Dataset entries

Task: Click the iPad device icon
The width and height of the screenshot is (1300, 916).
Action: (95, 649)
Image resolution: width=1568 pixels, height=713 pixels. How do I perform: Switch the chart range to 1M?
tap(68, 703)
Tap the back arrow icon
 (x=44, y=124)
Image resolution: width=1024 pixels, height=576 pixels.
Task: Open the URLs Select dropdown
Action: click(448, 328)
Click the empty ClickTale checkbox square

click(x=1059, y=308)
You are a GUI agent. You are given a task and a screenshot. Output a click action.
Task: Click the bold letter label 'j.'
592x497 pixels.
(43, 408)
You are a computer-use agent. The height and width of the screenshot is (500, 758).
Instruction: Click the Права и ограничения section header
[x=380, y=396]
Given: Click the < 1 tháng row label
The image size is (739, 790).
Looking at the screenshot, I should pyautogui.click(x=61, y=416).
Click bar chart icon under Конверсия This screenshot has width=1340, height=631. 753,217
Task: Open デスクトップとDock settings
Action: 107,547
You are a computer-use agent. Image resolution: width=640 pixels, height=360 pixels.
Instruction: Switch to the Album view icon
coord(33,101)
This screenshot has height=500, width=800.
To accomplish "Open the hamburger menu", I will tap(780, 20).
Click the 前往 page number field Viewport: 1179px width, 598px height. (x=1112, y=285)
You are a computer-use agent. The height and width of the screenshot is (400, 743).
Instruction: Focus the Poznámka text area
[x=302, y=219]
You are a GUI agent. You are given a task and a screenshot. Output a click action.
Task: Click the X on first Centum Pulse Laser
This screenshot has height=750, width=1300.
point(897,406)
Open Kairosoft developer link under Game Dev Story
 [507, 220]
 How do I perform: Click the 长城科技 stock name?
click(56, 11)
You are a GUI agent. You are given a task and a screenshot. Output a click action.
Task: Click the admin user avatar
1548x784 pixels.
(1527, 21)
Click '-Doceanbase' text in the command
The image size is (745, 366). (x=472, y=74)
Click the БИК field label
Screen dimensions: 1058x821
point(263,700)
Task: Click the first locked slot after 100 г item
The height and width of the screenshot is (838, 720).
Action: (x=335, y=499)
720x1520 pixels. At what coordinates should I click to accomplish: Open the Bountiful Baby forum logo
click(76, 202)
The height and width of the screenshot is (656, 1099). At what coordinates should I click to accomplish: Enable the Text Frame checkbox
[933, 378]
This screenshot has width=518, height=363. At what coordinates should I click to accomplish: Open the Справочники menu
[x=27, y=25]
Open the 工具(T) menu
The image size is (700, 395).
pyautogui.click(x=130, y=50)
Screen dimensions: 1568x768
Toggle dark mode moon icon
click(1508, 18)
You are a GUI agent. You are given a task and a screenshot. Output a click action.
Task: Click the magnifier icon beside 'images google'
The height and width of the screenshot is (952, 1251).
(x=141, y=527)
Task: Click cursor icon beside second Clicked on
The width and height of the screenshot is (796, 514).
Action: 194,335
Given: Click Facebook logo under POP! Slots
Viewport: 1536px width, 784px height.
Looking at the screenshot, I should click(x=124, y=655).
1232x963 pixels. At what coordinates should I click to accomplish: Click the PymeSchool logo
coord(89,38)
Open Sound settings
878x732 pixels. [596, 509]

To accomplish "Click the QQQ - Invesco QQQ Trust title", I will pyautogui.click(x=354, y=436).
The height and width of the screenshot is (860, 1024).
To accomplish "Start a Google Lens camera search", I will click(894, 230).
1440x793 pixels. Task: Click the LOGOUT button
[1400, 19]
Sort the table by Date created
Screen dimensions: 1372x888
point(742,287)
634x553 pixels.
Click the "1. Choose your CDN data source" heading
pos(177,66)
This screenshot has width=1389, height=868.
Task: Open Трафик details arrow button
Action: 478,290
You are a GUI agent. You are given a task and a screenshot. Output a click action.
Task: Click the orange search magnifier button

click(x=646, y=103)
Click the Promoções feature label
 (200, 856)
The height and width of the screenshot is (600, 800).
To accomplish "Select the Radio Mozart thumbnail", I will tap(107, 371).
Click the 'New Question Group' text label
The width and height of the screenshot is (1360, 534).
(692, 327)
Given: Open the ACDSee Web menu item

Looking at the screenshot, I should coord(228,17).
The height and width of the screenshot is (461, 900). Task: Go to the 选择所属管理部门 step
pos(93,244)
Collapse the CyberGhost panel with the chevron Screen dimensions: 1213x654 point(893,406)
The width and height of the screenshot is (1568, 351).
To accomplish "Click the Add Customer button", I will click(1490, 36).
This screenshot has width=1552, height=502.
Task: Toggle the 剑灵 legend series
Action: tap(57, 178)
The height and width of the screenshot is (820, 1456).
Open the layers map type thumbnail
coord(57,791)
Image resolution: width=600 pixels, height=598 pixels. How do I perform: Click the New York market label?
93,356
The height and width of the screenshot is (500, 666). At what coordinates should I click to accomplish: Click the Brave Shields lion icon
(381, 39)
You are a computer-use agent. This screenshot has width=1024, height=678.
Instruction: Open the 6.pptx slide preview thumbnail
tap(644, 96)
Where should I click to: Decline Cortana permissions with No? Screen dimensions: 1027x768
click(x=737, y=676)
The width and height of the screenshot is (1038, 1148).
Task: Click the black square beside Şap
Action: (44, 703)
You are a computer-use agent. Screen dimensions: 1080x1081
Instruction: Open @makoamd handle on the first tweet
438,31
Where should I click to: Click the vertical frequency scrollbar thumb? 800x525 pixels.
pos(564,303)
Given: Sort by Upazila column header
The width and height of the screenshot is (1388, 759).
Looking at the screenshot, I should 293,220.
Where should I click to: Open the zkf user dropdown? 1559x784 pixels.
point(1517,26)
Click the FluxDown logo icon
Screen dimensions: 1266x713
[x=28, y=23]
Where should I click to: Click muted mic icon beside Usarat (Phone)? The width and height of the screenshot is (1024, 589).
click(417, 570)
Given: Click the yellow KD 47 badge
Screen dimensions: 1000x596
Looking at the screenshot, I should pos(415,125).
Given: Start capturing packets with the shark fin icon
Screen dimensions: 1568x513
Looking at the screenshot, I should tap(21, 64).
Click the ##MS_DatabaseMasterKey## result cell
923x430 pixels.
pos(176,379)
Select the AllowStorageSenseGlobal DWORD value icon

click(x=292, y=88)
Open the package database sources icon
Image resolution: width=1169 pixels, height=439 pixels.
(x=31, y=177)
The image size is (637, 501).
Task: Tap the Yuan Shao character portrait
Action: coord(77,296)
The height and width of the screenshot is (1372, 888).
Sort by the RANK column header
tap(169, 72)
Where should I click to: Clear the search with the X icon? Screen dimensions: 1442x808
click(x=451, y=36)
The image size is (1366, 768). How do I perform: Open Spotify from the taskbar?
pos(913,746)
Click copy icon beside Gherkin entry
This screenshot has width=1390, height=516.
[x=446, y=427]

■ Work to complete
Given the data above, transcribe exactly the lines from the one containing "Open Kairosoft developer" down to the one containing "Task: Click the first", and no others.

■ Response to the task
Open Kairosoft developer link under Game Dev Story
 [507, 220]
 How do I perform: Click the 长城科技 stock name?
click(56, 11)
You are a GUI agent. You are given a task and a screenshot. Output a click action.
Task: Click the admin user avatar
1548x784 pixels.
(1527, 21)
Click '-Doceanbase' text in the command
The image size is (745, 366). (x=472, y=74)
Click the БИК field label
Screen dimensions: 1058x821
point(263,700)
Task: Click the first locked slot after 100 г item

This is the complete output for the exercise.